> _BRIEF 1_:
From the Numpy function overview below, list every function that takes an array of strings and returns an array.
-- start EXCERPT TO READ --
The full Numpy reference lists these functions exhaustively, but only a small subset are used commonly for data processing applications. These are grouped into different packages within `np`

. Learning this vocabulary is an important part of learning the Python language, so refer back to this list often as you work through examples and problems.

However, you **don't need to memorize these**. Use this as a reference.

Each of these functions takes an array as an argument and returns a single value.

Function |
Description |
---|---|

`np.prod` |
Multiply all elements together |

`np.sum` |
Add all elements together |

`np.all` |
Test whether all elements are true values (non-zero numbers are true) |

`np.any` |
Test whether any elements are true values (non-zero numbers are true) |

`np.count_nonzero` |
Count the number of non-zero elements |

Each of these functions takes an array as an argument and returns an array of values.

Function |
Description |
---|---|

`np.diff` |
Difference between adjacent elements |

`np.round` |
Round each number to the nearest integer (whole number) |

`np.cumprod` |
A cumulative product: for each element, multiply all elements so far |

`np.cumsum` |
A cumulative sum: for each element, add all elements so far |

`np.exp` |
Exponentiate each element |

`np.log` |
Take the natural logarithm of each element |

`np.sqrt` |
Take the square root of each element |

`np.sort` |
Sort the elements |

Each of these functions takes an array of strings and returns an array.

Function |
Description |
---|---|

`np.char.lower` |
Lowercase each element |

`np.char.upper` |
Uppercase each element |

`np.char.strip` |
Remove spaces at the beginning or end of each element |

`np.char.isalpha` |
Whether each element is only letters (no numbers or symbols) |

`np.char.isnumeric` |
Whether each element is only numeric (no letters) |

Each of these functions takes both an array of strings and a *search string*; each returns an array.

Function |
Description |
---|---|

`np.char.count` |
Count the number of times a search string appears among the elements of an array |

`np.char.find` |
The position within each element that a search string is found first |

`np.char.rfind` |
The position within each element that a search string is found last |

`np.char.startswith` |
Whether each element starts with the search string |
-- end EXCERPT TO READ --
> _BRIEF 2_:
Rename "Task" to "Goal" in the entries, starting at their first line and stopping after the line that contains "[x=1117, y=234]". Keep everything else unchanged.
-- start INPUT ROWS --
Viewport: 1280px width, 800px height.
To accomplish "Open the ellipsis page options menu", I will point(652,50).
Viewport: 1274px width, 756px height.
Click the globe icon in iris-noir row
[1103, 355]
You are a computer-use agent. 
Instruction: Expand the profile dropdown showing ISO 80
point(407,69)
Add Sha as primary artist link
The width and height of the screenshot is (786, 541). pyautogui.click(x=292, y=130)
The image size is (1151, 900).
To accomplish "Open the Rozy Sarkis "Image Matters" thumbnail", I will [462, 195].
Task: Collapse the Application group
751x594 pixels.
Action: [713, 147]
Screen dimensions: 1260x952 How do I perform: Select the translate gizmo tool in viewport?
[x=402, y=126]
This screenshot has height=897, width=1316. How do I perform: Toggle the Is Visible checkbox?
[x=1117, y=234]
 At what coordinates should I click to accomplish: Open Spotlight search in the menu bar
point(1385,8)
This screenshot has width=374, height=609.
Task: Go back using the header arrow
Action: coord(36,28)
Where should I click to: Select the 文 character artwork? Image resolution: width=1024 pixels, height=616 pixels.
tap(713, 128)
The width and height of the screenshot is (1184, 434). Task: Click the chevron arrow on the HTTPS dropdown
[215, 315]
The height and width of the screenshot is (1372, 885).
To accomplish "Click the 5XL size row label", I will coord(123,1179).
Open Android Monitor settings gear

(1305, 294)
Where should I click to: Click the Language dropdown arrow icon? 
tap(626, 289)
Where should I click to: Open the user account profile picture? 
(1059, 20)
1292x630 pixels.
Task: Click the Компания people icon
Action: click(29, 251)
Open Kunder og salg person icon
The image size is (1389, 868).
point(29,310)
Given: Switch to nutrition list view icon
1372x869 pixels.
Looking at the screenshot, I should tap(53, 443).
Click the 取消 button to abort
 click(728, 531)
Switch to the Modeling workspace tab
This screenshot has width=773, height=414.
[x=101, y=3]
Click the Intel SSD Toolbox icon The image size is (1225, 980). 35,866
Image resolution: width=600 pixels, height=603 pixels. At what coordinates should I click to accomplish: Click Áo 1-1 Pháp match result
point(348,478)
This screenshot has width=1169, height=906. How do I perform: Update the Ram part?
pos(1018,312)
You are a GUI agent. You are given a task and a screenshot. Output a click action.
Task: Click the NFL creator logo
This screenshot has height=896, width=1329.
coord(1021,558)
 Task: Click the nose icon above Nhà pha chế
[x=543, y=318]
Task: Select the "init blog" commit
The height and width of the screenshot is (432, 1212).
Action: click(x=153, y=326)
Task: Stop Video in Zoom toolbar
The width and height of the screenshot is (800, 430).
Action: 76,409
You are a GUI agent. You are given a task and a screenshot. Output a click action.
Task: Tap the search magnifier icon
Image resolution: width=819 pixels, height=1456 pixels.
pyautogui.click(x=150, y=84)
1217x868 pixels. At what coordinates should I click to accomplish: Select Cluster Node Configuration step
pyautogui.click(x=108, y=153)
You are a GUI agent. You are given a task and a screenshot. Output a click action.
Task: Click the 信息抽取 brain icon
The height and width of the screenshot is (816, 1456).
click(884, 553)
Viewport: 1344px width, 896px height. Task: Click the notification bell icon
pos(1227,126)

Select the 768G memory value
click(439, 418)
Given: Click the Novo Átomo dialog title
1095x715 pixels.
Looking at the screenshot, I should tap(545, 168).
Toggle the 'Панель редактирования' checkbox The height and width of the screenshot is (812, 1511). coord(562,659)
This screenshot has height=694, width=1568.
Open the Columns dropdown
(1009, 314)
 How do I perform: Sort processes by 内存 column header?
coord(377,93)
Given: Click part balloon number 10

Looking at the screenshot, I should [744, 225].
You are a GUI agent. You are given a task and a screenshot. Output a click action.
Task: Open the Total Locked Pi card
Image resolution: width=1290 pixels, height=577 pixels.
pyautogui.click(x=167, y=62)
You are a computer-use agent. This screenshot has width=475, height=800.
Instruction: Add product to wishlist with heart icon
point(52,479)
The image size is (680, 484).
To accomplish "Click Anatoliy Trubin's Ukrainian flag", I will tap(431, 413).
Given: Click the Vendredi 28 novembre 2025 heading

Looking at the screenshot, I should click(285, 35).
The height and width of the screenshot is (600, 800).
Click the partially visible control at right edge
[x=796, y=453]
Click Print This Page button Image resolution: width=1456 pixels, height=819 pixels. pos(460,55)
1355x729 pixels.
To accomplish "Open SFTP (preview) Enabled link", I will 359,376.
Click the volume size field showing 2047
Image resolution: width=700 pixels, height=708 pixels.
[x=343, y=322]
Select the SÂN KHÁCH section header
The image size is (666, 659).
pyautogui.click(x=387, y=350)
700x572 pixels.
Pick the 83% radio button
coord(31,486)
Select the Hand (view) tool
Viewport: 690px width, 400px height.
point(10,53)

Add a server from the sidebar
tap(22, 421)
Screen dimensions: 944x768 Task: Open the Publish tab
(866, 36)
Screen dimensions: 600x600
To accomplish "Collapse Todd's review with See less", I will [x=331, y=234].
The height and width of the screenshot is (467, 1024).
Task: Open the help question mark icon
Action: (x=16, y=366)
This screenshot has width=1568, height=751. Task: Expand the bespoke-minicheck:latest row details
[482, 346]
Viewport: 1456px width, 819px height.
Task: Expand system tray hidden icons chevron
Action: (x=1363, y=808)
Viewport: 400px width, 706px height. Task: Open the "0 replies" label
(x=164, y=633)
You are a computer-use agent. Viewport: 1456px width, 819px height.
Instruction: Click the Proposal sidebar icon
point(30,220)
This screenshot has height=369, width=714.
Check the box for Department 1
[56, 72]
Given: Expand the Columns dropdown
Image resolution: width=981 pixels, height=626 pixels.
-- end INPUT ROWS --
> _FINAL ANSWER 1_:
np.char.lower, np.char.upper, np.char.strip, np.char.isalpha, np.char.isnumeric

> _FINAL ANSWER 2_:
Viewport: 1280px width, 800px height.
To accomplish "Open the ellipsis page options menu", I will point(652,50).
Viewport: 1274px width, 756px height.
Click the globe icon in iris-noir row
[1103, 355]
You are a computer-use agent. 
Instruction: Expand the profile dropdown showing ISO 80
point(407,69)
Add Sha as primary artist link
The width and height of the screenshot is (786, 541). pyautogui.click(x=292, y=130)
The image size is (1151, 900).
To accomplish "Open the Rozy Sarkis "Image Matters" thumbnail", I will [462, 195].
Goal: Collapse the Application group
751x594 pixels.
Action: [713, 147]
Screen dimensions: 1260x952 How do I perform: Select the translate gizmo tool in viewport?
[x=402, y=126]
This screenshot has height=897, width=1316. How do I perform: Toggle the Is Visible checkbox?
[x=1117, y=234]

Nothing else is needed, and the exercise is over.